Ben Sasse doesn’t understand politics — or Trump

Sen. Ben Sasse, R-Neb., on Saturday did what he does best: put forth an inconsequential idea that might get him booked on MSNBC’s “Morning Joe” again.

Sasse on Twitter asked his 280,000 followers whether they believed President Trump to be “mostly a CAUSE of our lack of national unity” or “mostly a CONSEQUENCE” of it.

How about C? Trump is a president whose campaign message inspired the needed voters in the right states to win.
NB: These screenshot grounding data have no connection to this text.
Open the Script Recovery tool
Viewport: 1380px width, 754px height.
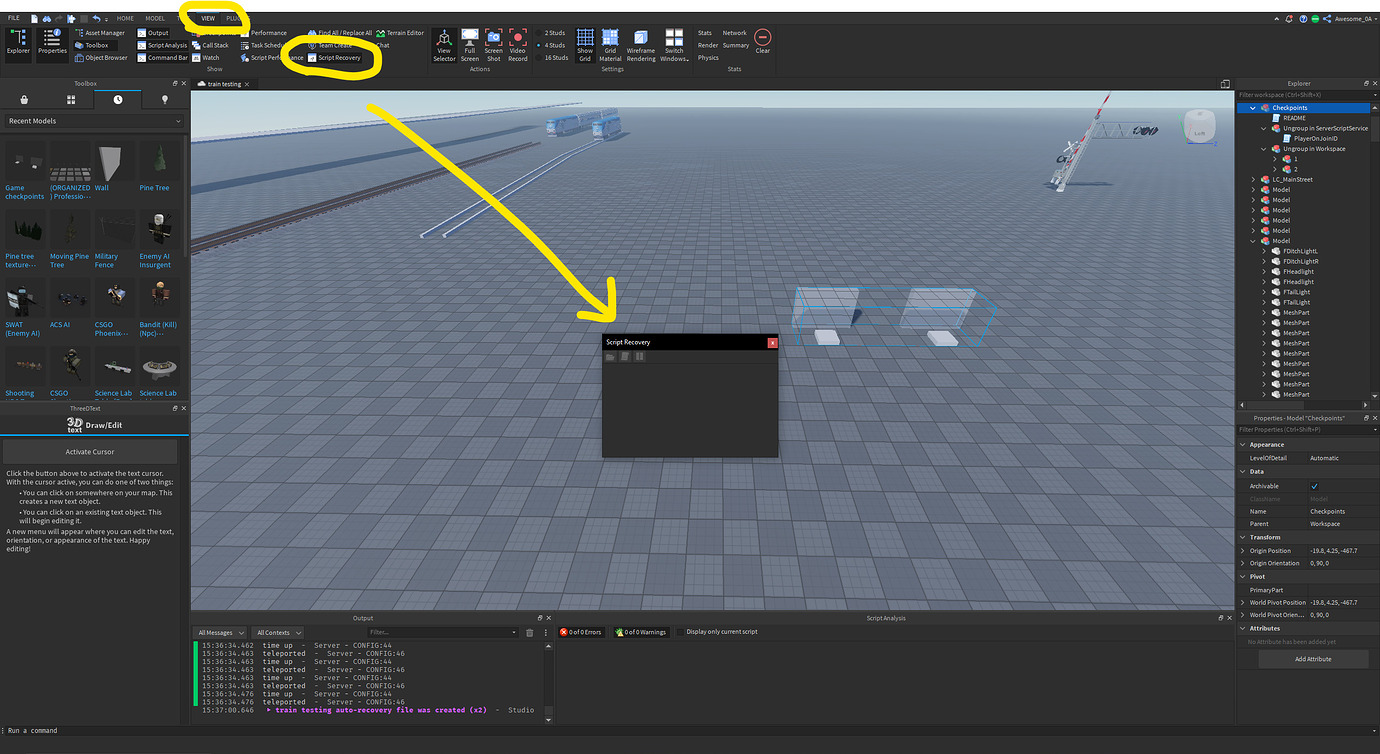coord(339,57)
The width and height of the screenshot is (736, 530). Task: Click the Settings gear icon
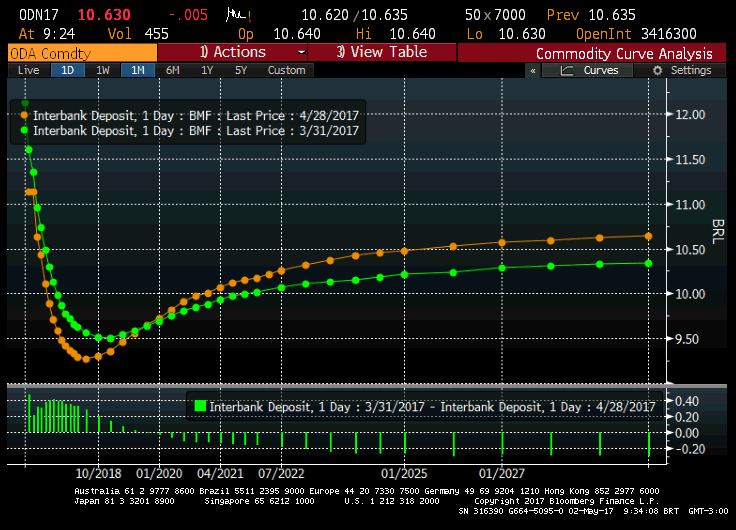pyautogui.click(x=657, y=71)
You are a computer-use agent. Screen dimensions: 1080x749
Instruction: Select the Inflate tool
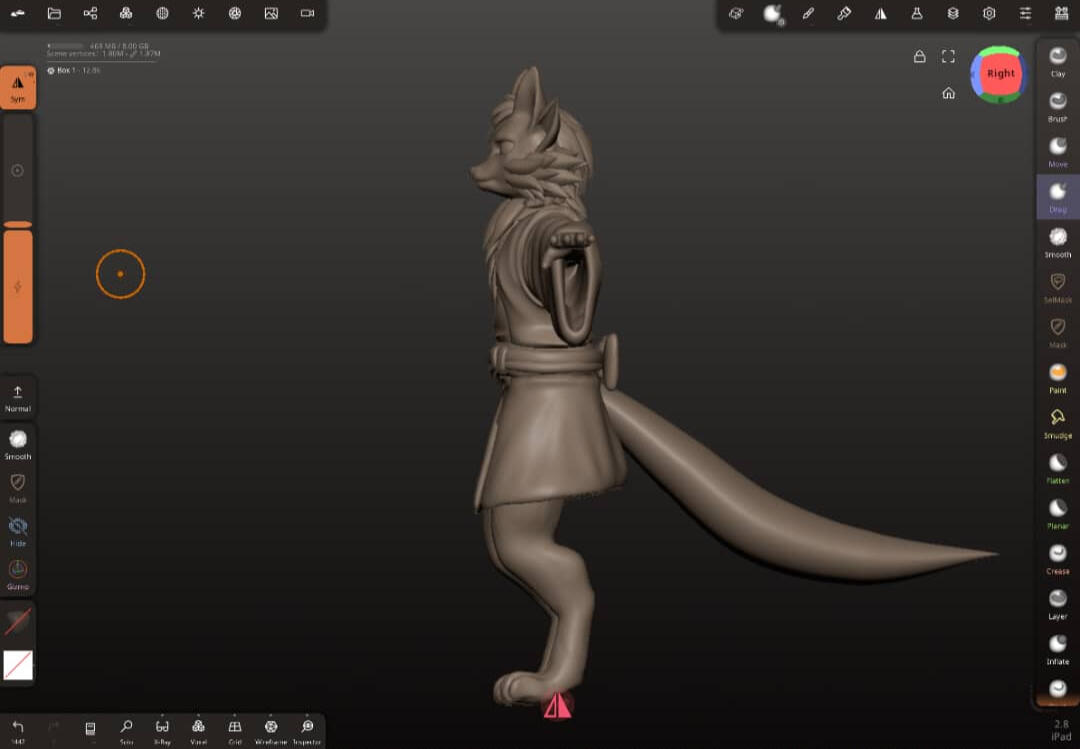1058,649
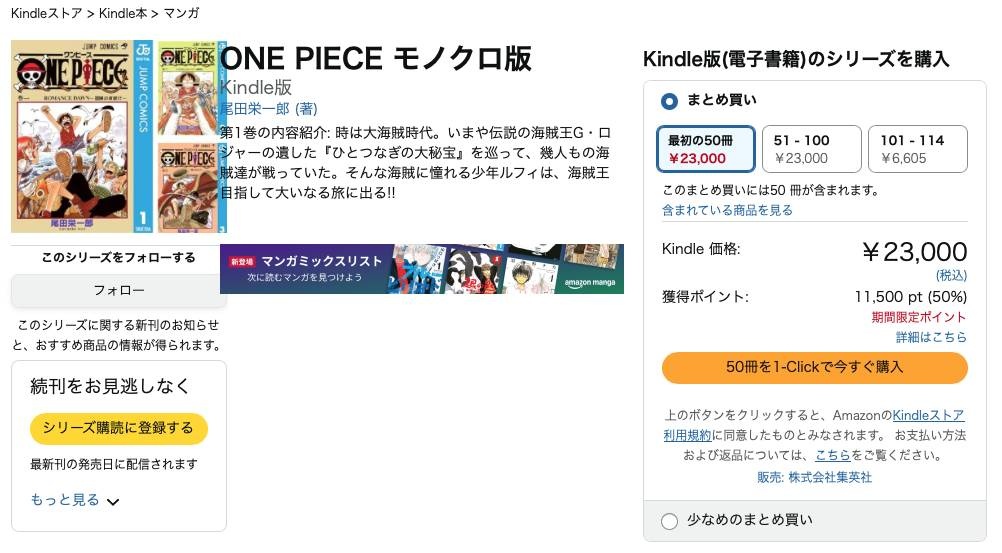Click the ONE PIECE volume 1 cover
This screenshot has height=553, width=1002.
click(x=83, y=136)
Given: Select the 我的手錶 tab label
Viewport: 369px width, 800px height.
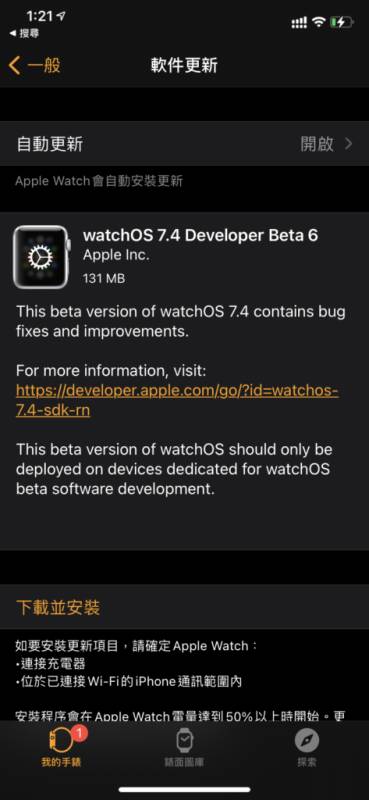Looking at the screenshot, I should point(61,763).
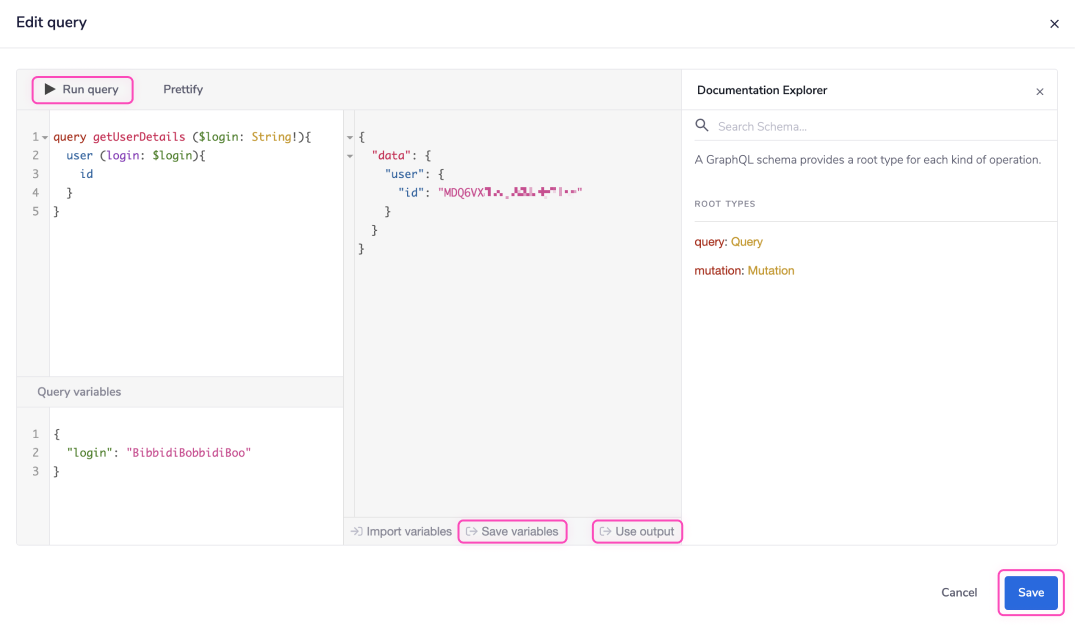Click the play icon on Run query

tap(49, 89)
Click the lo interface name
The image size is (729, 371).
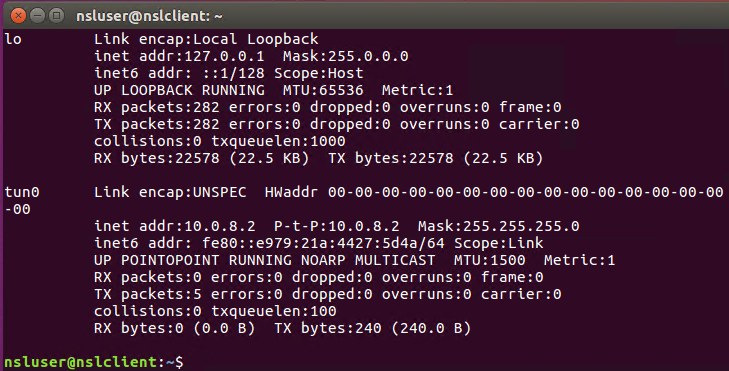click(13, 39)
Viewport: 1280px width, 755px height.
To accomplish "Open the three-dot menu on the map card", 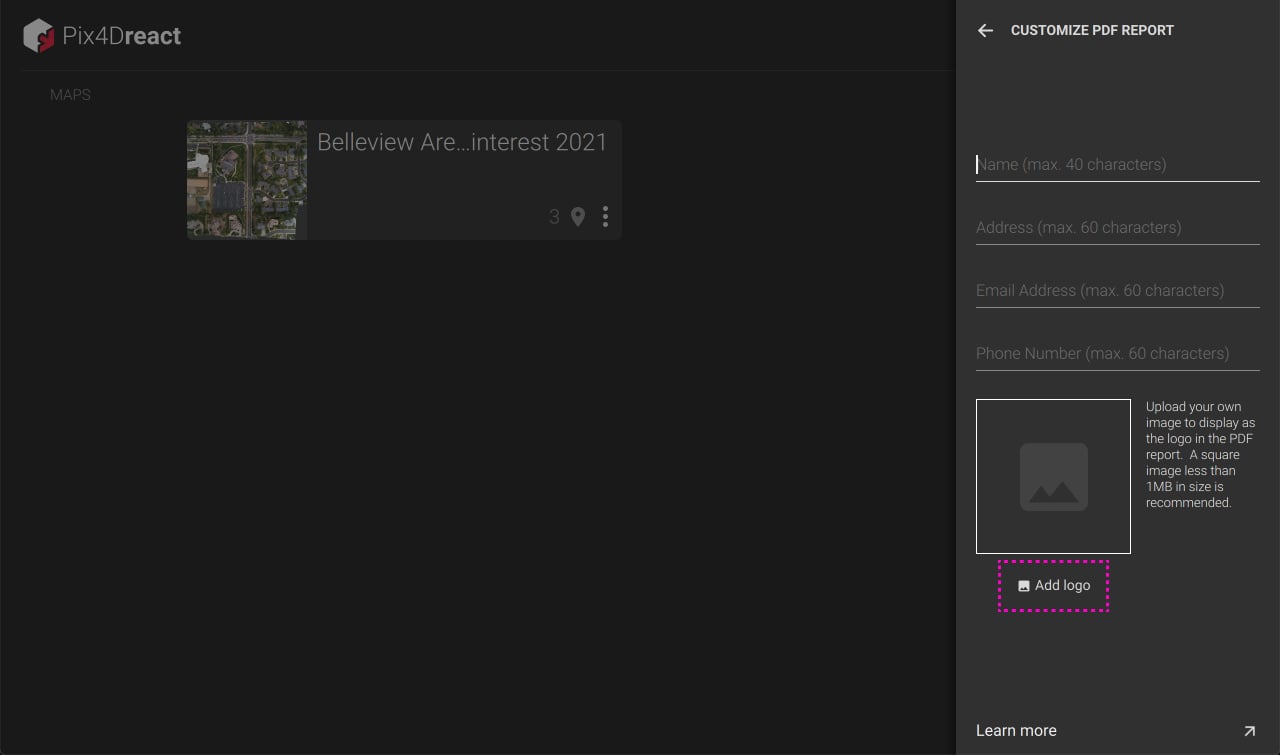I will click(605, 217).
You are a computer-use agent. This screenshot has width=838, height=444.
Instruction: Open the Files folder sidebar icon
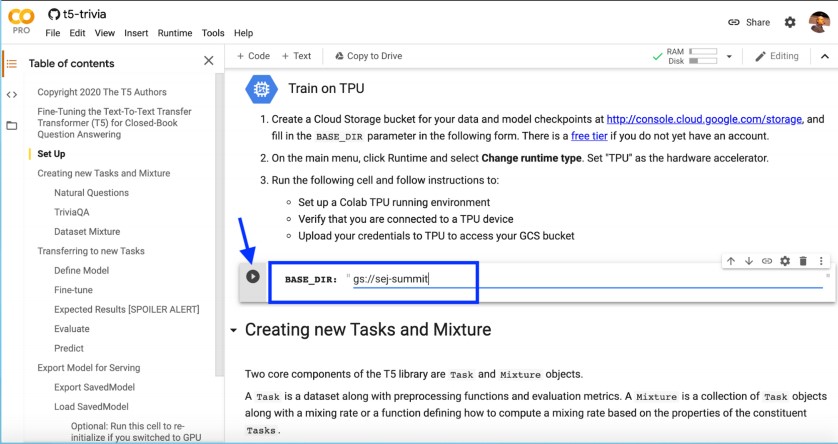click(x=12, y=126)
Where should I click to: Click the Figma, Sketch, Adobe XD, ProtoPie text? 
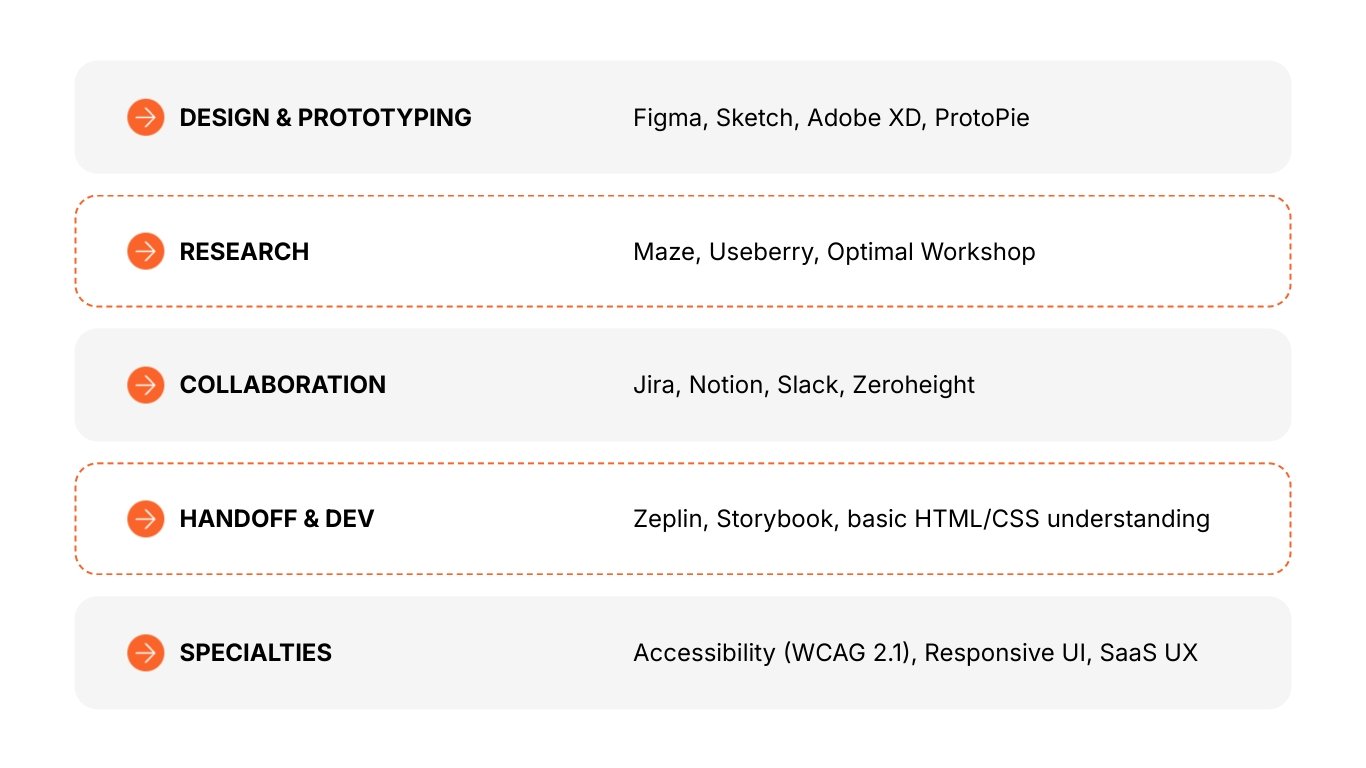click(x=831, y=118)
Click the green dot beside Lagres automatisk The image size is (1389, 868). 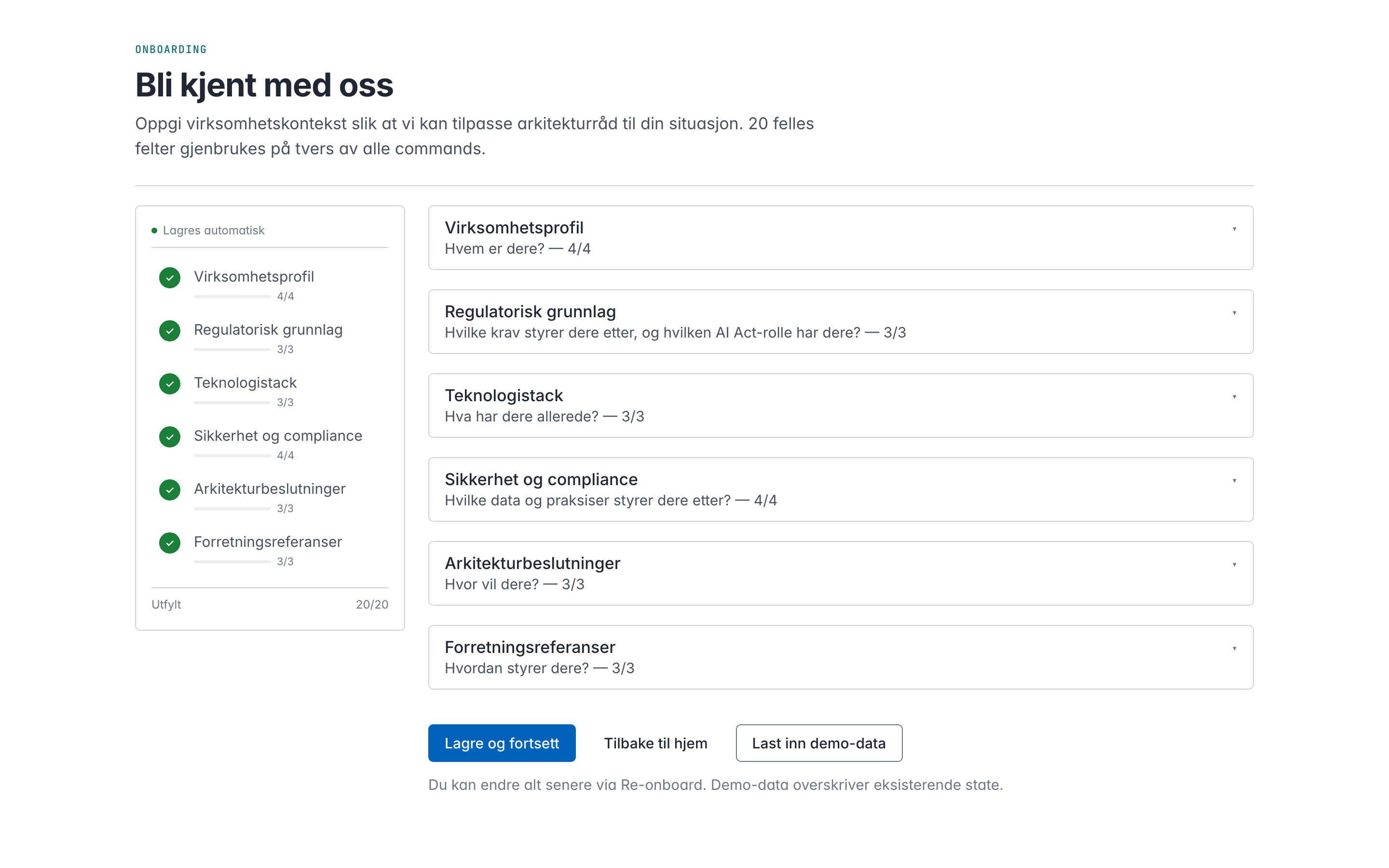click(154, 231)
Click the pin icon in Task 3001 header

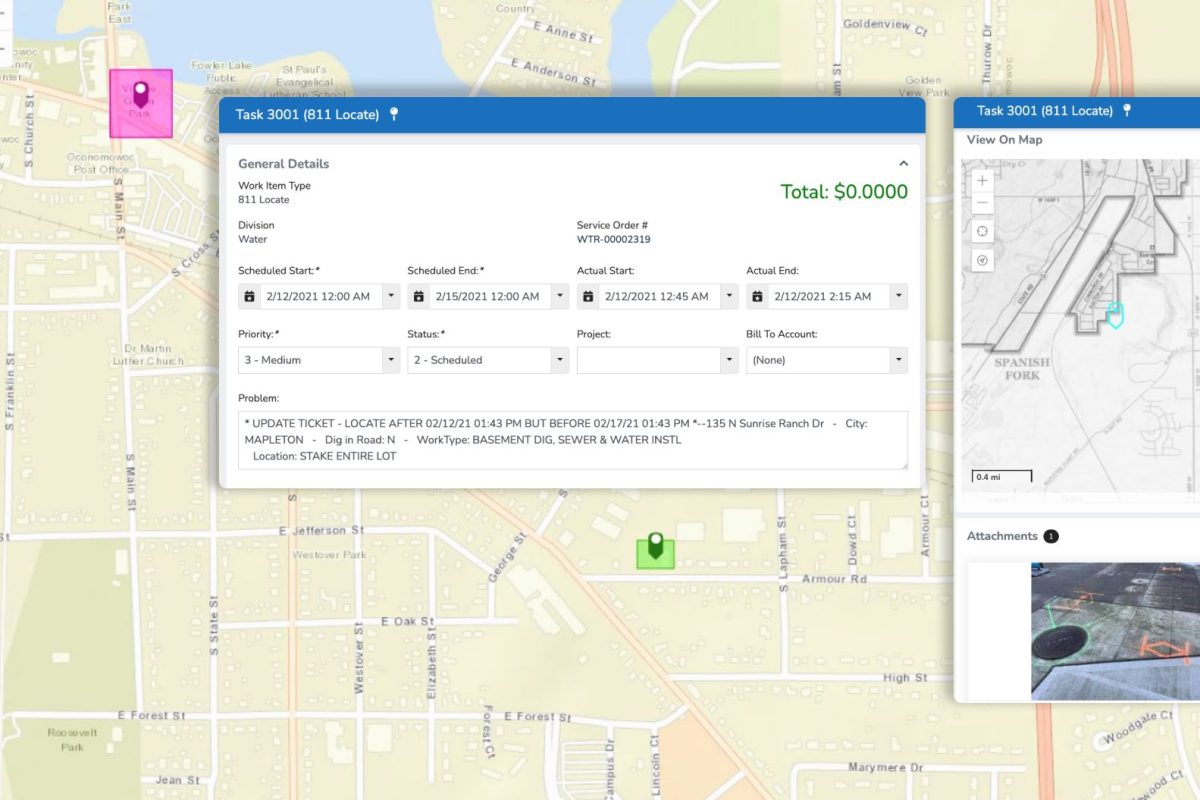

Liberals, Sasse and other anti-Trump Republicans will never accept that Trump did not sneak into office while the rest of us weren’t looking. Contrary to the idea that Trump insulted his way to the White House, the hard reality is that he had an effective message with popular policy positions.

The notion that Trump took a bunch of extreme positions during the 2016 cycle but somehow got lucky and tripped into office is a myth.


Take what is arguably the most controversial thing Trump said before the election. “Donald J. Trump is calling for a total and complete shutdown of Muslims entering the United States until our country’s representatives can figure out what the hell is going on,” he declared on Dec., 7, 2015, at a rally in South Carolina (which may be one of my home state’s proudest moments).

So “controversial” was Trump’s call for a ban on non-citizen Muslims that a YouGov poll found that more than half of Americans supported it. Among just independent voters, support was at an astounding 62 percent.

When Trump’s much more practical ban on incoming travel from specific countries took effect once he was in office, 60 percent of registered voters supported it, according to a Politico-Morning Consult poll from July 2017. To unite 60 percent of Americans nowadays behind any idea — well, why shouldn’t we call that “unifying?”

And is Trump the cause or the result of this unusual level of unity?

Sasse should probably ask instead whether Trump is the “cause” or the “consequence” of his obsession with political divisions. For the people who supported Trump, he was neither the cause nor the symptom. He was the cure.